Exclusive: Drax Group signs Energy Corridor lease
By Jishnu Nair, Houston Business Journal
After selecting Houston as its North American base of operations for carbon capture, utilization and storage, the U.K.-based company Drax Group inked a lease in the Energy Corridor.
Drax’s new home will be at 757 North Eldridge Parkway. Company officials confirmed to the Houston Business Journal that the office will be over 8,100 square feet. Drax will begin with 30-40 Houston-based employees before ramping up to its eventual goal of 115 workers, the company said.
Raj Swaminathan, a senior vice president for Drax who is responsible for the company’s North American development, said that Houston attracted the company due to the amount of potential business partnerships with existing energy companies as well as the depth of the region’s talent pool.
Drax’s carbon capture works through a process known as Bioenergy with Carbon Capture and Storage or BECCS, which captures and stores carbon dioxide produced by energy production from organic matter, including wooden pellets, specialized crops and residues from industries such as agriculture and forestry. Swaminathan said for a carbon capture plant’s need, Houston had the right blend of experience that could translate over from oil and gas and petrochemical work.
“When you look at a carbon capture facility, you have a power island, a fiber island, and the carbon capture process,” Swaminathan said. “On the power side, [Houston] has electrical, mechanical, civil engineering, et cetera. And then carbon capture is a chemical process at the end of the day — so a lot of knowledge used in the oil and petrochemical industry is there.”
Swaminathan said a few factors could explain the draw of working in renewables after a career in traditional energy.
“One of the things I’ve heard consistently from is a few people we’ve talked to who are transitioning from oil and gas is they see oil and gas as an economy is shrinking while renewables is growing, and they want to go where growth is,” he said. “Number two is that for them, it’s personal in terms of climate change happening. We all work for money, but we also want to work in something that we feel will make a positive difference in the world.”

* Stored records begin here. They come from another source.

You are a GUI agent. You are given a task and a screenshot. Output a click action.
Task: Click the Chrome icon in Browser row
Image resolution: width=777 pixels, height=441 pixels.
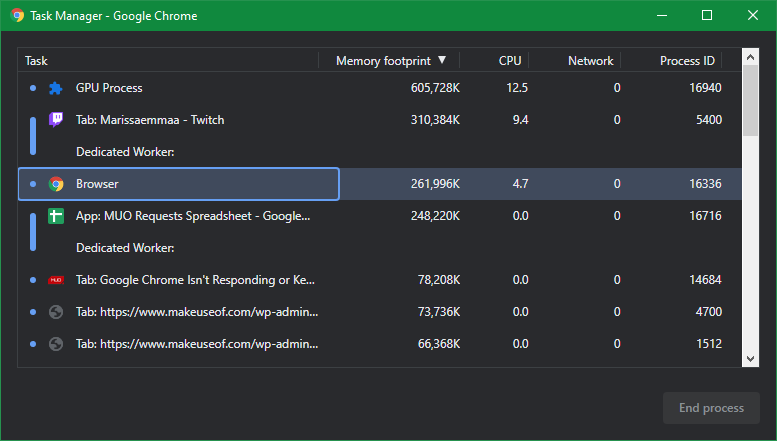[x=56, y=184]
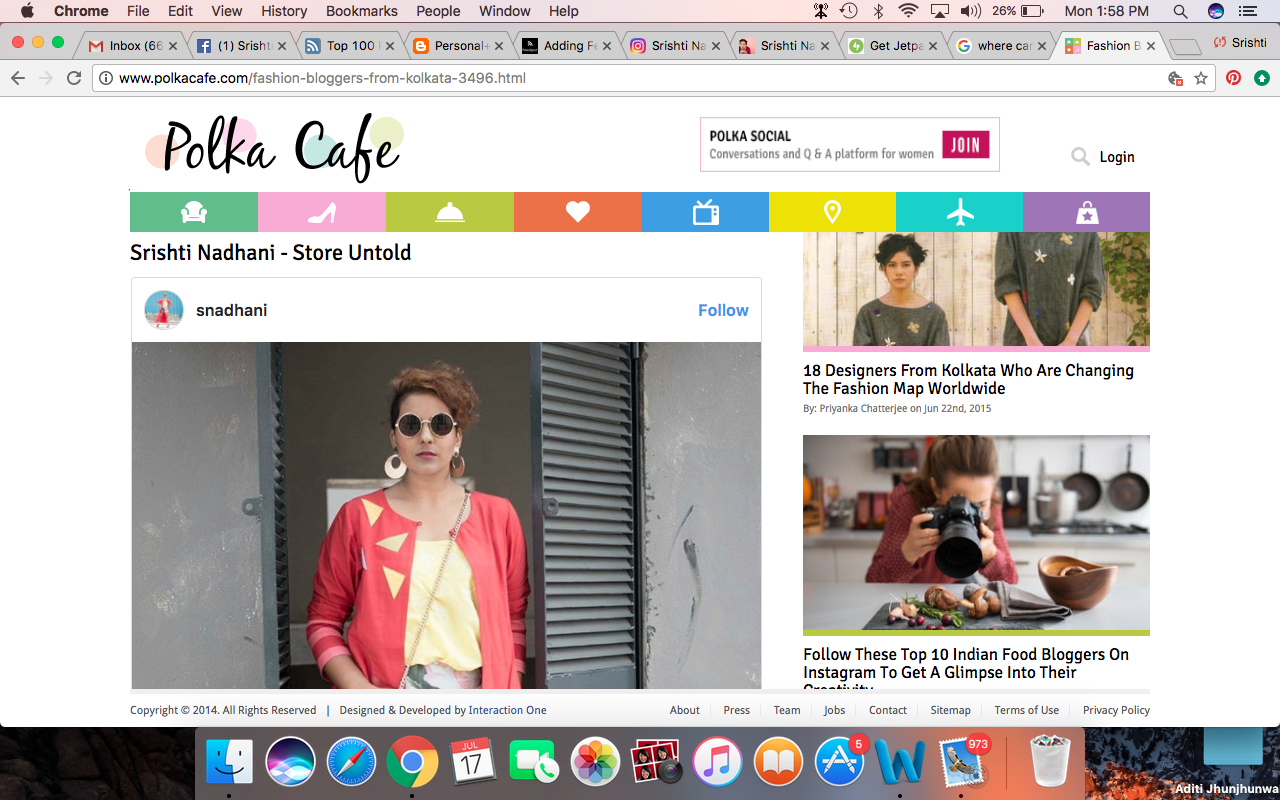This screenshot has width=1280, height=800.
Task: Follow snadhani on the Instagram embed
Action: click(722, 310)
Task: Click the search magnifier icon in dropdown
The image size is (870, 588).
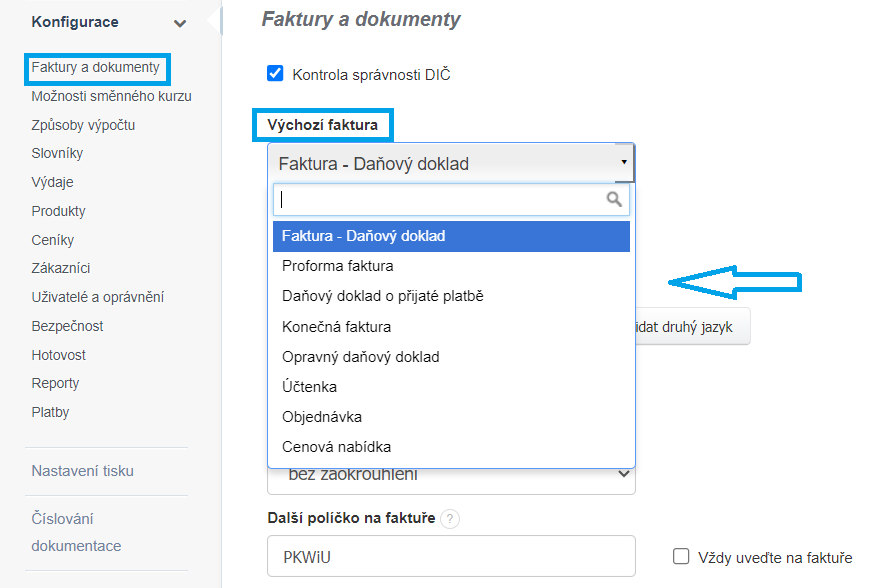Action: coord(614,200)
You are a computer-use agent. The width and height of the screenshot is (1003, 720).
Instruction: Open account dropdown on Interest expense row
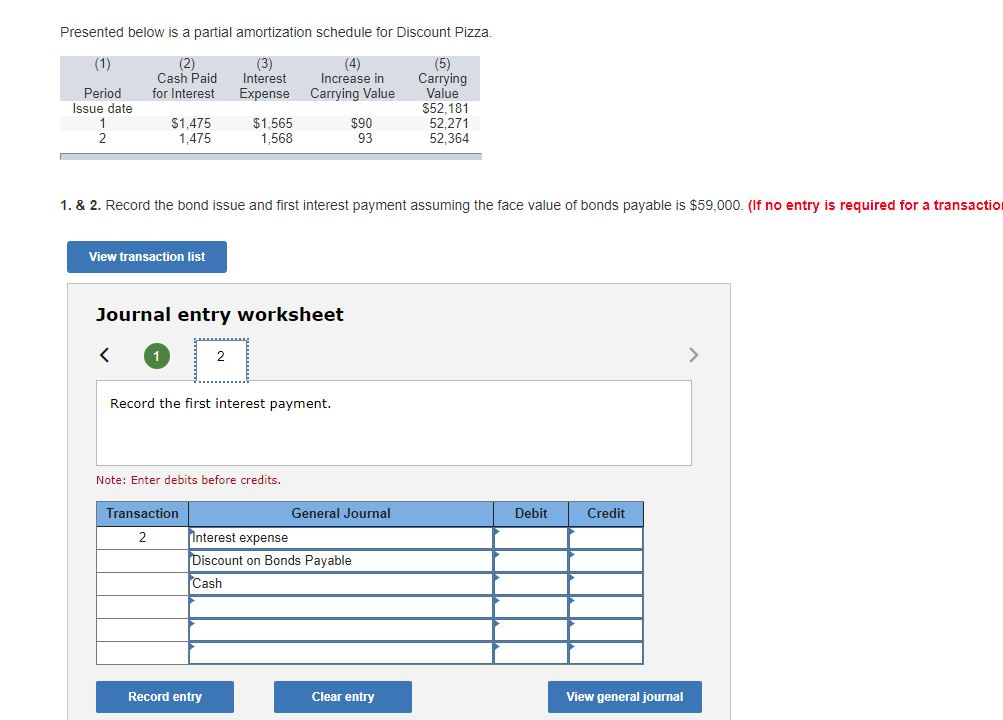tap(340, 537)
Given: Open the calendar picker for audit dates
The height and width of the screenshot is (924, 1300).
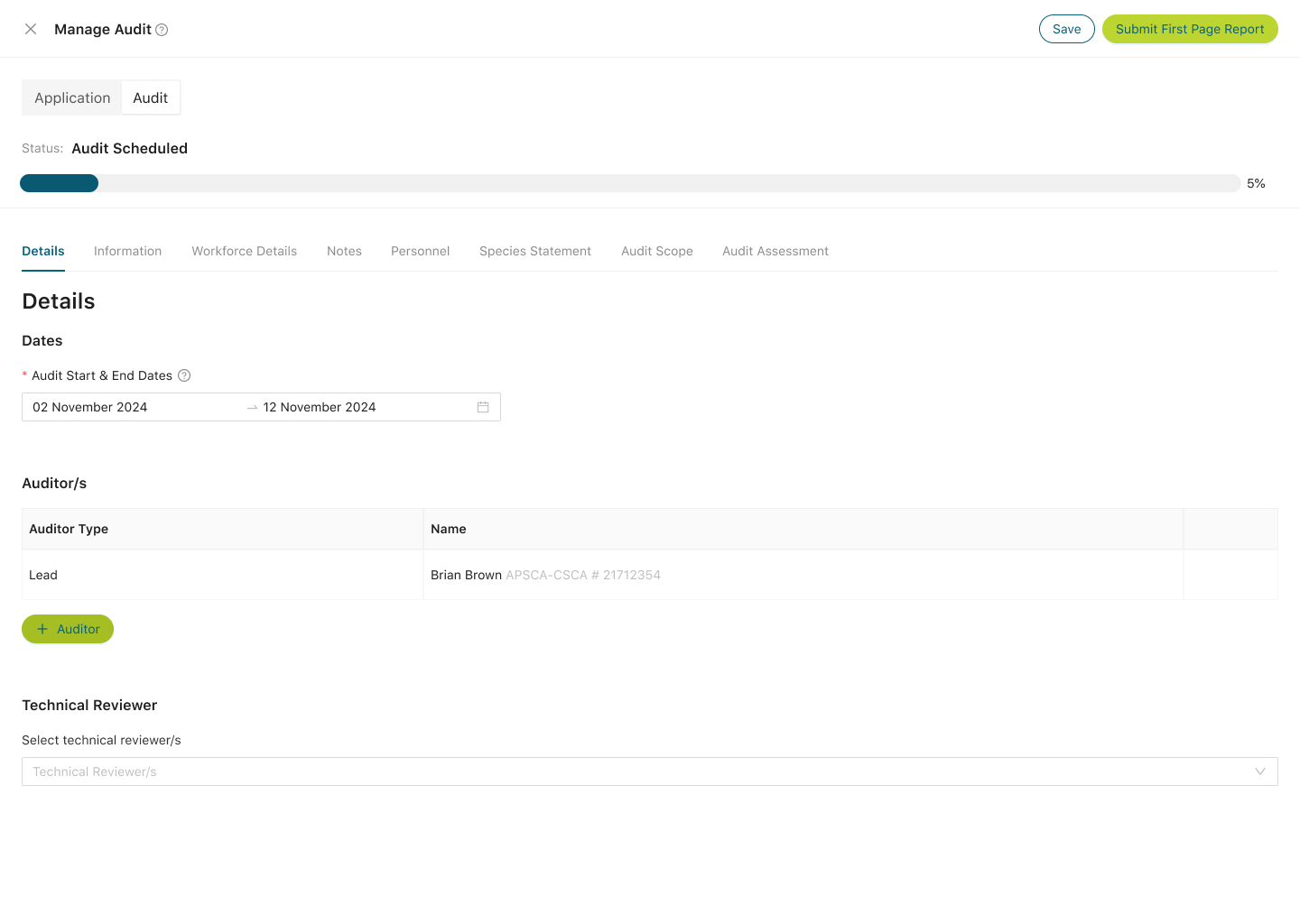Looking at the screenshot, I should [482, 407].
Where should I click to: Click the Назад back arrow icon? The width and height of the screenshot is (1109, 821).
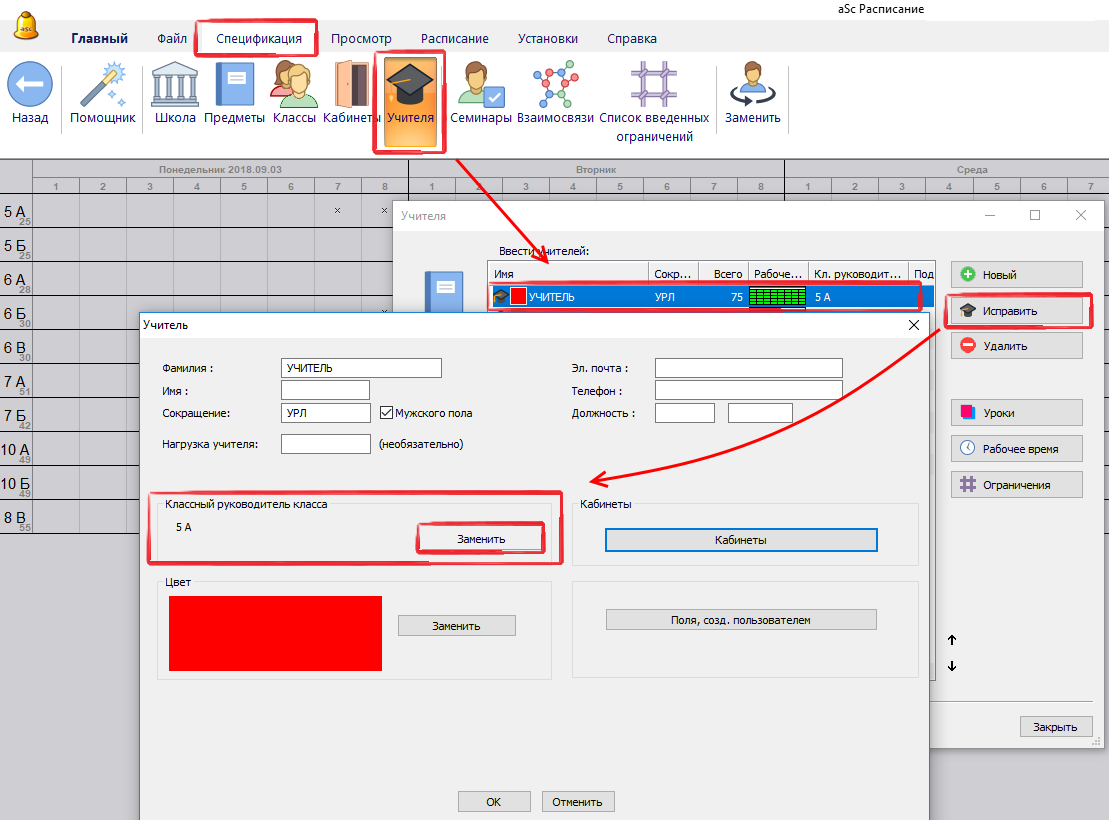tap(30, 86)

Drax has identified two sites in the southern U.S. to deploy its BECCS project, and nine other sites are under further evaluation, the company said. Swaminathan could not confirm any site locations but said Texas sites were “on the map.”
The company will have a growing pool of clean tech talent to choose from, according to new research from the Greater Houston Partnership. The 2023 Houston Facts report estimated the Bayou City had 110,324 clean tech workers, including those in non-fossil fuel transmission and distribution categories. That number is the highest point the workforce has reached in a decade, the GHP found.
Houston’s Energy Corridor has been seeing both traditional and new energy companies shuffling offices recently, with engineering company Gulf Cos. signing a lease for two floors at Eldridge Oaks, a 14-story office tower at 1080 Eldridge Parkway in mid-July. Meanwhile, the decarbonization technology company Utility Global opened space at 15721 Park Row in May following its successful pilot test.
A recent report from Chicago-based JLL said the West Houston submarket was one of the hottest post-pandemic locations nationwide in terms of leasing activity, despite an overall market downturn for office space.